Linguist’s Assistant: Modifying a Tagalog Lexicon and Grammar to Accommodate Ayta Mag-Indi

Dr. Tod Allman, Graduate Institute of Applied Linguistics

Linguist’s Assistant (LA) is a large scale multilingual natural language generator designed and developed entirely from a linguist’s perspective.  The system incorporates extensive typological, semantic, syntactic, and discourse research into its semantic representational system and its transfer and synthesizing grammars.  LA has been tested with a variety of languages including English, Korean, Tagalog, Kewa (Papua New Guinea), Jula (Cote d’Ivoire), and North Tanna (Vanuatu).  In every case the system has generated initial draft translations that are of such high quality that they typically quadruple the productivity of experienced mother-tongue translators. 

A Tagalog lexicon and grammar were developed using LA, and initial draft translations of several short books were produced.  Those drafts were then edited by a mother-tongue speaker in order to make them presentable first drafts.  Questionnaires were used to compare the quality of LA’s edited drafts with the quality of professionally translated and published versions of the same books.

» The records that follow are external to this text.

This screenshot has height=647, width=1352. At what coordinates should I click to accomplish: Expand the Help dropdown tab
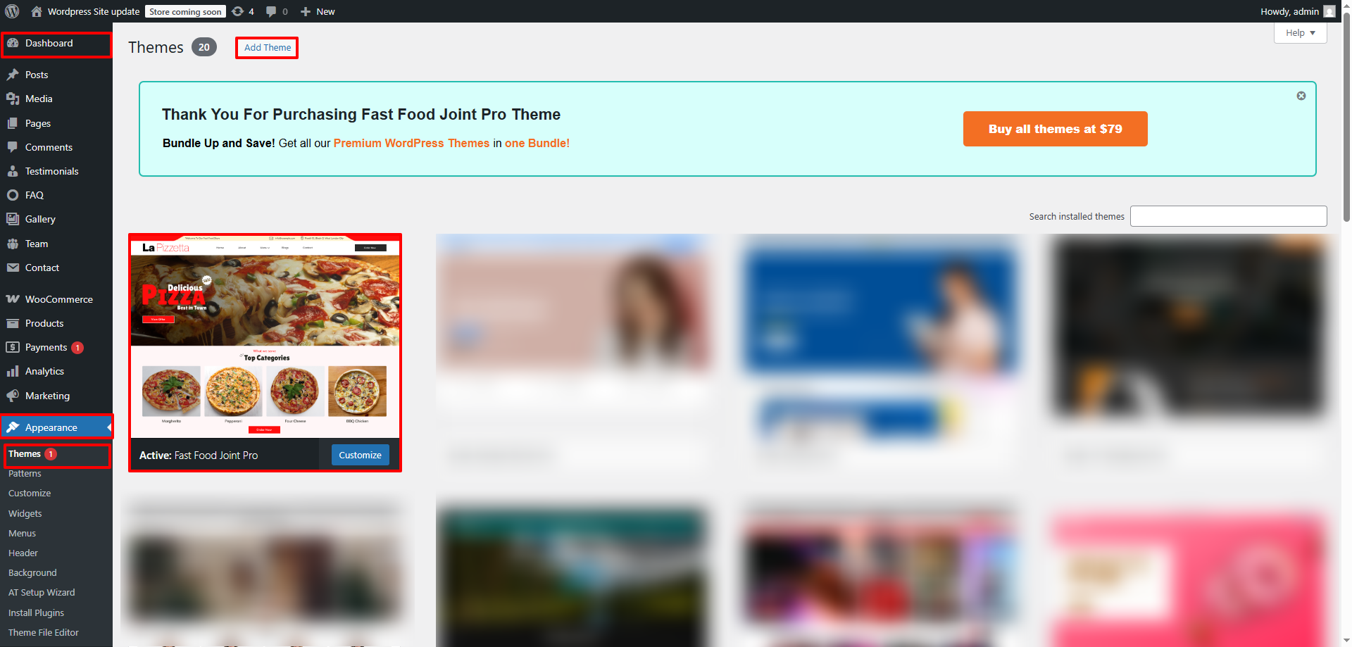click(1300, 32)
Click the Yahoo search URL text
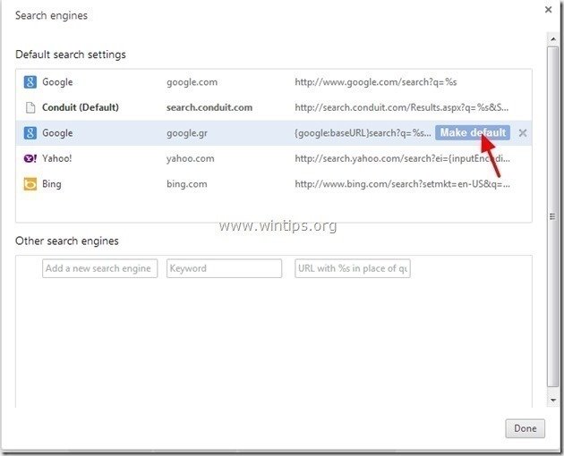Screen dimensions: 564x456 (403, 158)
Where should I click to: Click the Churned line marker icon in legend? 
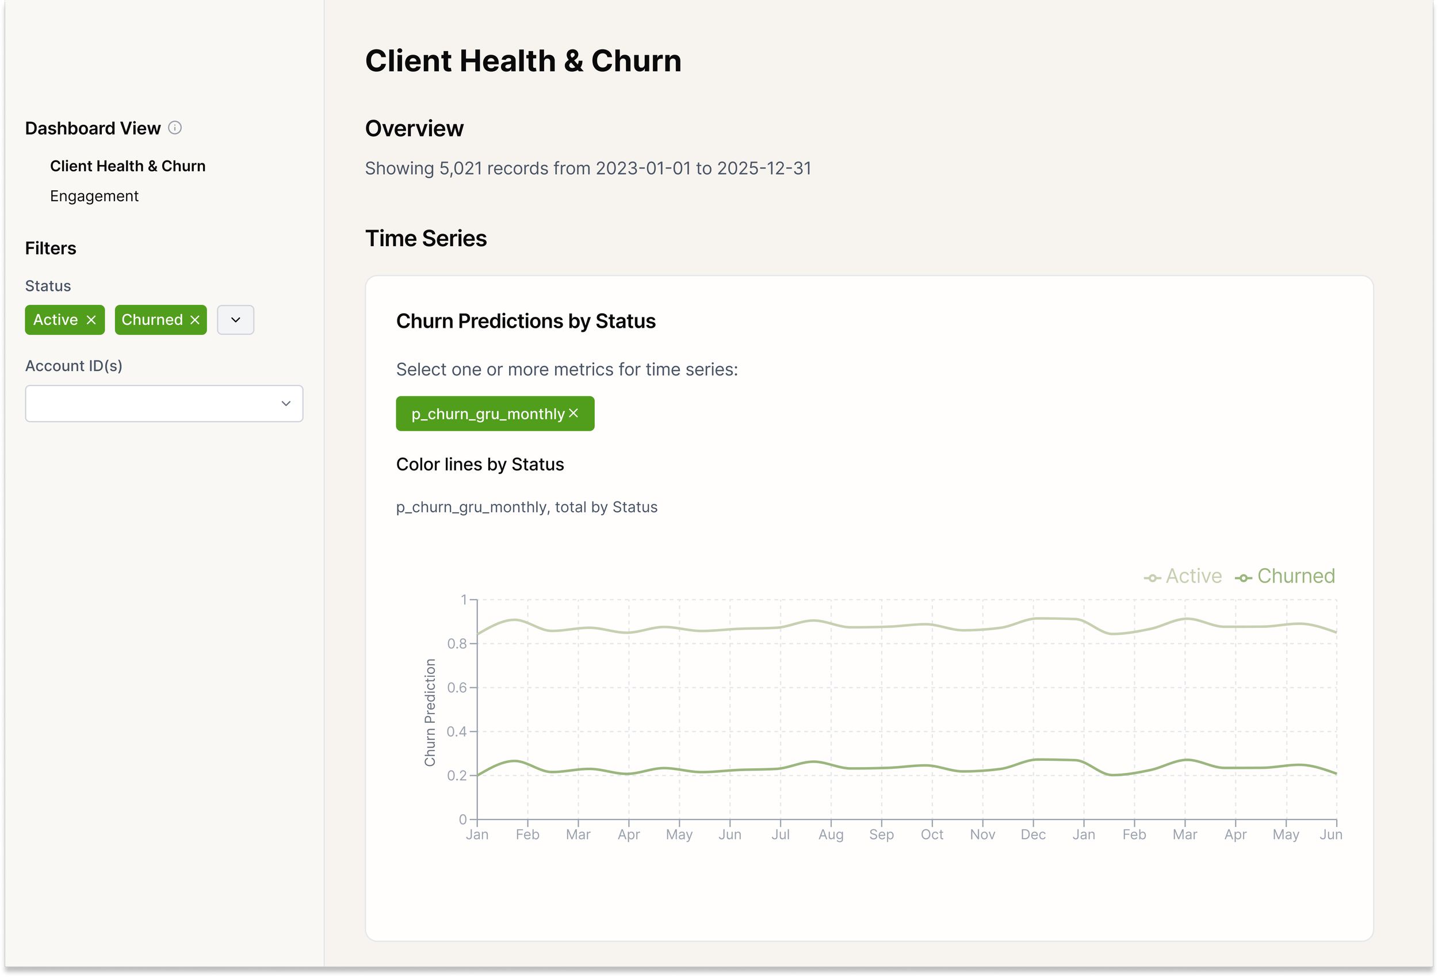(x=1243, y=579)
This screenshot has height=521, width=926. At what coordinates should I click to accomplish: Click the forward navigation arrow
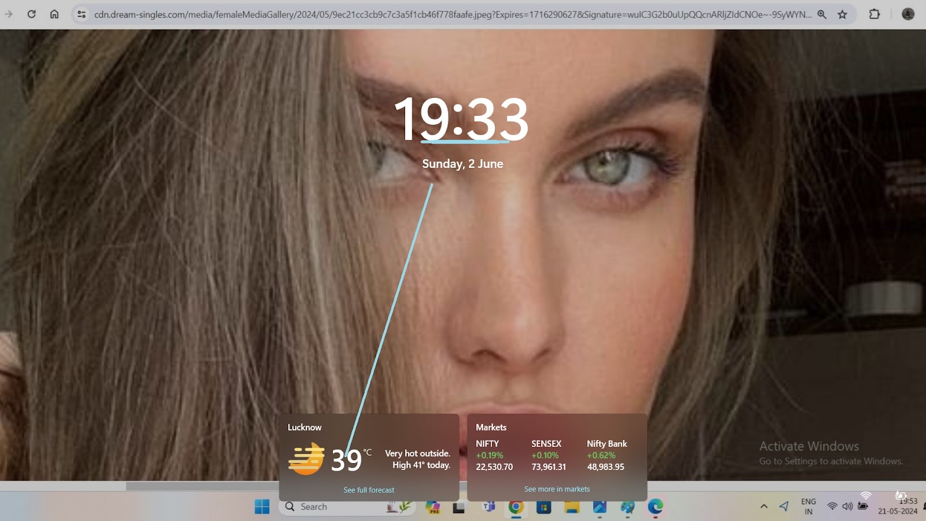coord(9,14)
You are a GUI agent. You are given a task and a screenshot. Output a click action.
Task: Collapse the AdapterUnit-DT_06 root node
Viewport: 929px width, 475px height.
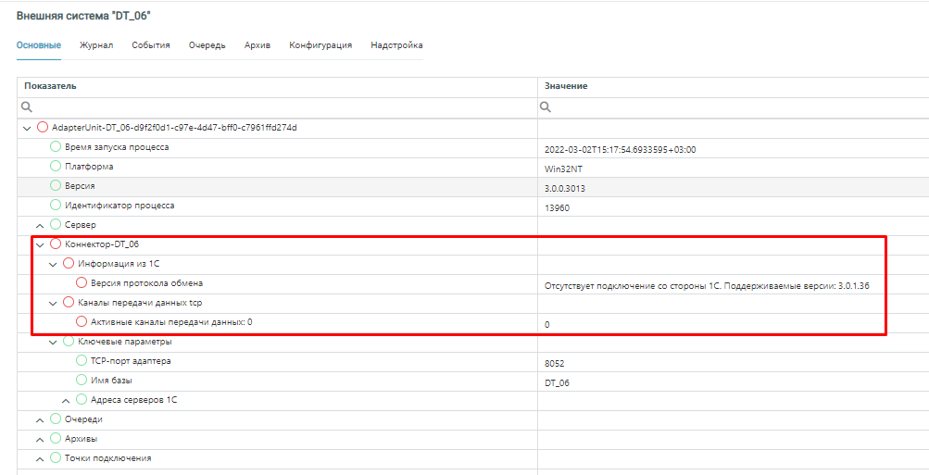click(x=27, y=128)
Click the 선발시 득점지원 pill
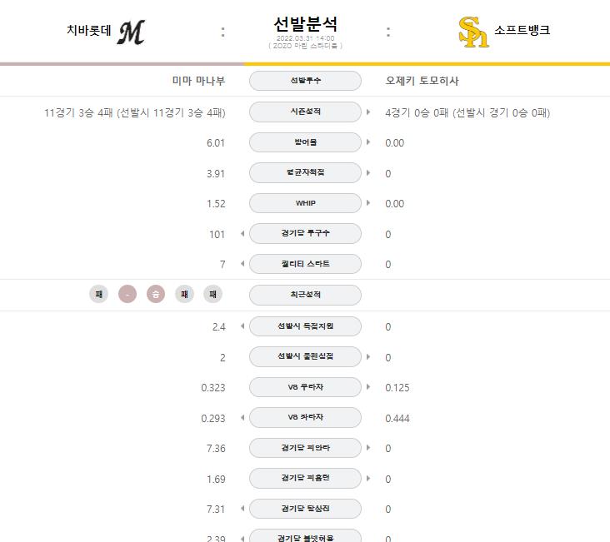 pos(305,326)
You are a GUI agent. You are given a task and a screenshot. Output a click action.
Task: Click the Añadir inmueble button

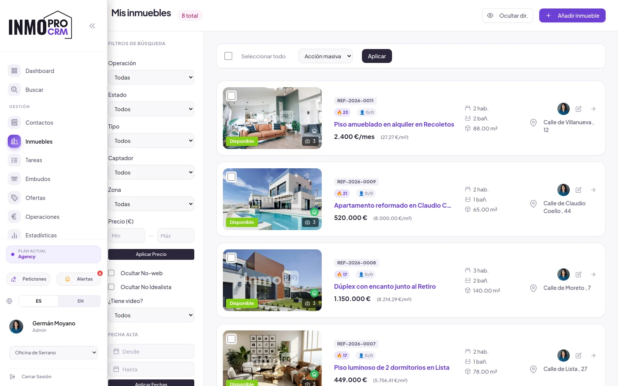[x=572, y=15]

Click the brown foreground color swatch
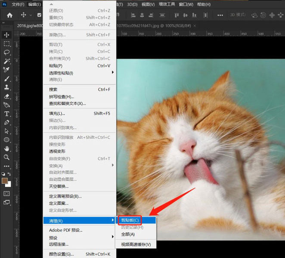click(x=5, y=180)

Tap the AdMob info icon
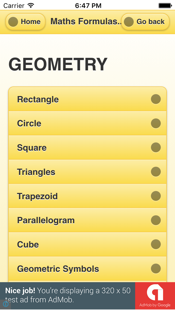[5, 304]
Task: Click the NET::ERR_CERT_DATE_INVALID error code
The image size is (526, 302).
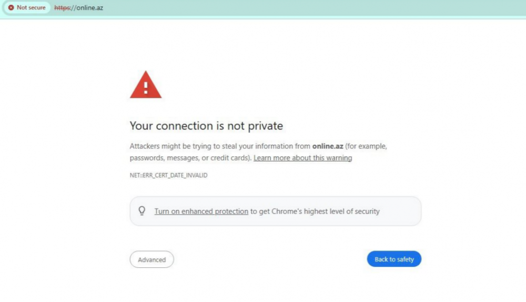Action: (168, 175)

The survey results indicate that LA’s edited drafts are of the same quality as the professionally translated and published texts.

Approximately one year was required to develop the Tagalog lexicon and grammar.  The Tagalog grammar is now fairly complete, so the project has shifted to focus on Ayta Mag-Indi, a Malayo-Polynesian language spoken by approximately 5,000 people in the Zambales and Pampanga provinces.  The goal of this project is to modify the Tagalog lexicon and grammar to accommodate Ayta Mag-Indi.  Because Tagalog and Ayta Mag-Indi are structurally very similar, modifying the Tagalog grammar to accommodate Ayta Mag-Indi should require much less time than was necessary for developing the Tagalog grammar. 

The ultimate goal of this project is to use LA to build lexicons and grammars for numerous languages spoken in the Philippine provinces.  After these lexicons and grammars are complete, LA will produce initial draft translations of many texts in these languages.

 

About the speaker

Dr. Tod Allman has been working in the field of Natural Language Generation for the past twenty years.  He and his colleagues have designed and developed a linguistically based natural language generator called Linguist’s Assistant (LA).  LA produces high quality draft translations in a wide variety of languages, particularly minority and endangered languages.  Linguists may use LA to simultaneously document a language, and also produce initial draft translations of significant texts in the language.  When experienced mother-tongue translators edit the translations produced by this system into publishable texts, their productivity is typically quadrupled without any loss of quality.  LA incorporates extensive typological, semantic, syntactic, and discourse research into its semantic representational system and its transfer and synthesizing grammars.  Tod has worked with linguists and mother-tongue speakers in order to develop lexicons and grammars for a variety of languages including Korean, Kewa (Papua New Guinea), Jula (Cote d’Ivoire), Angas (Nigeria), Chinantec (Mexico), Nsenga (Zambia), and White Sands (Vanuatu).  He is now living in the Manila area in order to build lexicons and grammars for several of the Malayo-Polynesian languages spoken here in the Philippines.  He hopes that the texts generated by LA will empower the speakers of these languages by enabling them to participate in the larger world, and by providing them with vital information which helps them live longer, healthier, and more productive lives.